• Trecho fornecido:
************
O esquema de poder montado pelo ex-secretário Eduardo Jorge Caldas Pereira arrecadou fundos para a reeleição de Fernando Henrique Cardoso, em 1998.

Planilha secreta com a contabilidade da campanha mostra que a preferência de EJ por fundos de pensão e empresas de seguro também resultou em contribuições eleitorais para FHC.

Ontem, a Folha revelou que, segundo documentos sigilosos da campanha, R$ 10,12 milhões arrecadados pelo comitê eleitoral acabaram em um caixa-dois, não declarado pelo PSDB ao TSE (Tribunal Superior Eleitoral).

Para a tarefa de ajudar na coleta de doações, foram escalados três parceiros de EJ:

1) o empresário Mário Petrelli, ex-sócio de EJ na DTC (Direct to Company) e seu colega no conselho da Delphos Serviços Técnicos;

2) o executivo Pedro Pereira de Freitas, presidente da Caixa Seguros desde 1993 com o apoio do ex-assessor;

3) o bancário Jair Bilachi, ex-presidente da Previ (o poderoso fundo de pensão do Banco do Brasil) e um dos dirigentes mais alinhados com EJ durante sua passagem pelo governo.

No organograma do comitê financeiro, o grupo de EJ mantinha independência em relação à equipe de coletores oficiais da campanha, coordenada pelo ex-ministro Luiz Carlos Bresser Pereira. Mas nem por isso teve sua importância diminuída.
************
• Enunciado 1: Copie do trecho fornecido, sem alterações, a parte entre "Ontem, a Folha" e "passagem pelo governo.", inclusive.
As entradas a seguir não têm nenhuma relação com o trecho fornecido.

• Dados a processar:
************
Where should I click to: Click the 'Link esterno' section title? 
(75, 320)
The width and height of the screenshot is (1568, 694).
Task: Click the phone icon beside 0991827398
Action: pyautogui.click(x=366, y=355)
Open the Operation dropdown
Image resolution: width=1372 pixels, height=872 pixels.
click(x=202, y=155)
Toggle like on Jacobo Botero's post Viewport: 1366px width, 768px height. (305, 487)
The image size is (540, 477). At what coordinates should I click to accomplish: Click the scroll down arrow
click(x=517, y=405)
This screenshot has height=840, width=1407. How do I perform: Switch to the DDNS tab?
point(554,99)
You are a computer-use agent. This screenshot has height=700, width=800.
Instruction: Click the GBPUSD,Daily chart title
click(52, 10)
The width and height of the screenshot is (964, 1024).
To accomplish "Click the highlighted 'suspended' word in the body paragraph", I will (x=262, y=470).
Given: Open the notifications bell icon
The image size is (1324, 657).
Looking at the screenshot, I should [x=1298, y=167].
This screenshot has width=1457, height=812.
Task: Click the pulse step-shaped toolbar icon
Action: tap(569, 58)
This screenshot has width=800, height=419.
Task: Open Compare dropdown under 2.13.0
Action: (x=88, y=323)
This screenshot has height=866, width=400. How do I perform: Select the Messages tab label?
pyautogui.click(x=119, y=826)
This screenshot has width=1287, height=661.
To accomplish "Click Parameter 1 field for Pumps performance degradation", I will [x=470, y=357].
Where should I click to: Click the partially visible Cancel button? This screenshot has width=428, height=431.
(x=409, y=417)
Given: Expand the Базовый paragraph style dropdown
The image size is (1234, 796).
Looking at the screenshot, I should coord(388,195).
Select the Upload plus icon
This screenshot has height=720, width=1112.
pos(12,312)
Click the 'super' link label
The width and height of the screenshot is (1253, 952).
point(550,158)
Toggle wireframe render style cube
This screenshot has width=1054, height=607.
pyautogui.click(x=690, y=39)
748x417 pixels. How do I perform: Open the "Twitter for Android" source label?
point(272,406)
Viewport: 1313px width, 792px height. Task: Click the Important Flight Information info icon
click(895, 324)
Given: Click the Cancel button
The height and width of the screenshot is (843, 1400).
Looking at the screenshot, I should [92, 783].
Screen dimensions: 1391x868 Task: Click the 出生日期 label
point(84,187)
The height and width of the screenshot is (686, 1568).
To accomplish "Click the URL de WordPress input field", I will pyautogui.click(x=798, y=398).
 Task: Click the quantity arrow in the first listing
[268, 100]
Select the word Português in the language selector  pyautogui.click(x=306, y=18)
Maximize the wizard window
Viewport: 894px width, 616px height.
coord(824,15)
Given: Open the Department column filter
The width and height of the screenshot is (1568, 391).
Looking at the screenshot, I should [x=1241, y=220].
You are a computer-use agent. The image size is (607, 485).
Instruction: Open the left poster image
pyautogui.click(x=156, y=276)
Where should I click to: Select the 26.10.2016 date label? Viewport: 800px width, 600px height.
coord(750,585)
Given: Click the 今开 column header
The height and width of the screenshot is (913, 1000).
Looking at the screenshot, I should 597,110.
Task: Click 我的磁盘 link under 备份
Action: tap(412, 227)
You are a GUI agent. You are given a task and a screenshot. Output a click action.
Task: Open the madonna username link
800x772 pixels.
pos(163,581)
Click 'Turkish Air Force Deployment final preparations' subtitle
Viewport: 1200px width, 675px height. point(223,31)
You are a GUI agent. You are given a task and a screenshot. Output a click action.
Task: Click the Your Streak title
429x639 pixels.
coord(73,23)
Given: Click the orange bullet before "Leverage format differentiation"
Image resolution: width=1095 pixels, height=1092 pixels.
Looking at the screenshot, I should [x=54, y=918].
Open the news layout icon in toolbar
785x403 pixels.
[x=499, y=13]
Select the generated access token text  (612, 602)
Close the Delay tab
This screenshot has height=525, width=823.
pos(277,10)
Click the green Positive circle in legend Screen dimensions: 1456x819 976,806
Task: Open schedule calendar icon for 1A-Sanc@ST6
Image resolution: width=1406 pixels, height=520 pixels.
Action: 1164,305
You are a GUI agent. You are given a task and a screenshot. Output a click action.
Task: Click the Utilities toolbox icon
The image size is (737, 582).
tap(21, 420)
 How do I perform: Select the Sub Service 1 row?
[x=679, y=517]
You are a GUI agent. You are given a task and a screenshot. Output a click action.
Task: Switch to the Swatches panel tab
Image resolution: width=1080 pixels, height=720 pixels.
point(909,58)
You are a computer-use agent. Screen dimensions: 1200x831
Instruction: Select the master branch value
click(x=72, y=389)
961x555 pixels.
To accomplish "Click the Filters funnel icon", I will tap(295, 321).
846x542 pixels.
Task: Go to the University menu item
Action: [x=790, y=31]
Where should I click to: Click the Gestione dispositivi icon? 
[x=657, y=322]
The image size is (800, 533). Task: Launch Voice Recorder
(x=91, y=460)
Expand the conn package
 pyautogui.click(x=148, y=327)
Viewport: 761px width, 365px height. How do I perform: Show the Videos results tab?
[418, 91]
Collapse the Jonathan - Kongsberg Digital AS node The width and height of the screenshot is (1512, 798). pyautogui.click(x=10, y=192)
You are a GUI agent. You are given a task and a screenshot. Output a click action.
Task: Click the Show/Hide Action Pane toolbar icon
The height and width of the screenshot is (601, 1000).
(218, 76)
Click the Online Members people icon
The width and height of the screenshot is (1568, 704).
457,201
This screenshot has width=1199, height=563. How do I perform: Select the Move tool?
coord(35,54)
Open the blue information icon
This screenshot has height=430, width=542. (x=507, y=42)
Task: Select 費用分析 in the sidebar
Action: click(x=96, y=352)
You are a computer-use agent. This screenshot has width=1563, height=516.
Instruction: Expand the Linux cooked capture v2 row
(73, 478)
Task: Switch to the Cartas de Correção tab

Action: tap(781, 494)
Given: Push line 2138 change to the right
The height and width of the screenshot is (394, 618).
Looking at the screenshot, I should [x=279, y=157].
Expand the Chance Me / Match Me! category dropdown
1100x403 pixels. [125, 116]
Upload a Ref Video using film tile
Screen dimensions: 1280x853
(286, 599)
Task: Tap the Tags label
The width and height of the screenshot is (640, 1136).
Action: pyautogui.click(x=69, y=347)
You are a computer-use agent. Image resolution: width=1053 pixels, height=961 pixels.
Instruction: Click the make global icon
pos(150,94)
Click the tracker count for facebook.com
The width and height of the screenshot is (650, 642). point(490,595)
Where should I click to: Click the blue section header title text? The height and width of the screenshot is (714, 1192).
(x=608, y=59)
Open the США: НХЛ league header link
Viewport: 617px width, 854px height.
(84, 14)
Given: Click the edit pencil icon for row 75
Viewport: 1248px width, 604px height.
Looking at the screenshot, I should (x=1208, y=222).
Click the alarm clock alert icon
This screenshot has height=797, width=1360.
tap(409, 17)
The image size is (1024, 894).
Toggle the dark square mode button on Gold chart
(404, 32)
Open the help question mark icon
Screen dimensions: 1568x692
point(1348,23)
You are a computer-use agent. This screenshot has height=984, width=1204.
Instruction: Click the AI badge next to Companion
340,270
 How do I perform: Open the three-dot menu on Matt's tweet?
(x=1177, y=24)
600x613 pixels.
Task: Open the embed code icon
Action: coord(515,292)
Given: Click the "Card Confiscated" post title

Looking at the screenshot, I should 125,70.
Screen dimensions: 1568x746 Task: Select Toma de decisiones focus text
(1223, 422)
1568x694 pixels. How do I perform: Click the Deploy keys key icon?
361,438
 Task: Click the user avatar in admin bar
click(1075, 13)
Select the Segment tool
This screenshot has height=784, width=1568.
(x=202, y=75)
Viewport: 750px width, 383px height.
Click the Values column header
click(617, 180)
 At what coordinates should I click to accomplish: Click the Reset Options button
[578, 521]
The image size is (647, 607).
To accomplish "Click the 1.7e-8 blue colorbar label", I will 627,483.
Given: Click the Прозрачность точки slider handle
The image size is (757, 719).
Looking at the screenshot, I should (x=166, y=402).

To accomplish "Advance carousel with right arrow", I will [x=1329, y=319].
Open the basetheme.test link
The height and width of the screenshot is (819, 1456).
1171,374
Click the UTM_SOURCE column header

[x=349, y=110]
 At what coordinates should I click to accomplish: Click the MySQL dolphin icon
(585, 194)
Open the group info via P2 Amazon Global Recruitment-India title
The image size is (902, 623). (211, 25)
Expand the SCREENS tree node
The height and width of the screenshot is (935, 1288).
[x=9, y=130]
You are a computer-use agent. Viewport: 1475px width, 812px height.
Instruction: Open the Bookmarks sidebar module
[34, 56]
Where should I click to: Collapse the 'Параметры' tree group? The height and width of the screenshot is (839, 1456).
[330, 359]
************
• Enunciado 2: Apresente em uma tabela Markdown com as colunas Linha e Conteúdo, numerando cada linha, somente as linhas das entradas entre as que contêm "Given: Click the orange" e "[x=679, y=517]", inclusive, e omita as linhas em branco.

• Resposta completa 1:
Ontem, a Folha revelou que, segundo documentos sigilosos da campanha, R$ 10,12 milhões arrecadados pelo comitê eleitoral acabaram em um caixa-dois, não declarado pelo PSDB ao TSE (Tribunal Superior Eleitoral).

Para a tarefa de ajudar na coleta de doações, foram escalados três parceiros de EJ:

1) o empresário Mário Petrelli, ex-sócio de EJ na DTC (Direct to Company) e seu colega no conselho da Delphos Serviços Técnicos;

2) o executivo Pedro Pereira de Freitas, presidente da Caixa Seguros desde 1993 com o apoio do ex-assessor;

3) o bancário Jair Bilachi, ex-presidente da Previ (o poderoso fundo de pensão do Banco do Brasil) e um dos dirigentes mais alinhados com EJ durante sua passagem pelo governo.

• Resposta completa 2:
| Linha | Conteúdo |
|---|---|
| 1 | Given: Click the orange bullet before "Leverage format differentiation" |
| 2 | Image resolution: width=1095 pixels, height=1092 pixels. |
| 3 | Looking at the screenshot, I should [x=54, y=918]. |
| 4 | Open the news layout icon in toolbar |
| 5 | 785x403 pixels. |
| 6 | [x=499, y=13] |
| 7 | Select the generated access token text  (612, 602) |
| 8 | Close the Delay tab |
| 9 | This screenshot has height=525, width=823. |
| 10 | pos(277,10) |
| 11 | Click the green Positive circle in legend Screen dimensions: 1456x819 976,806 |
| 12 | Task: Open schedule calendar icon for 1A-Sanc@ST6 |
| 13 | Image resolution: width=1406 pixels, height=520 pixels. |
| 14 | Action: 1164,305 |
| 15 | You are a GUI agent. You are given a task and a screenshot. Output a click action. |
| 16 | Task: Click the Utilities toolbox icon |
| 17 | The image size is (737, 582). |
| 18 | tap(21, 420) |
| 19 |  How do I perform: Select the Sub Service 1 row? |
| 20 | [x=679, y=517] |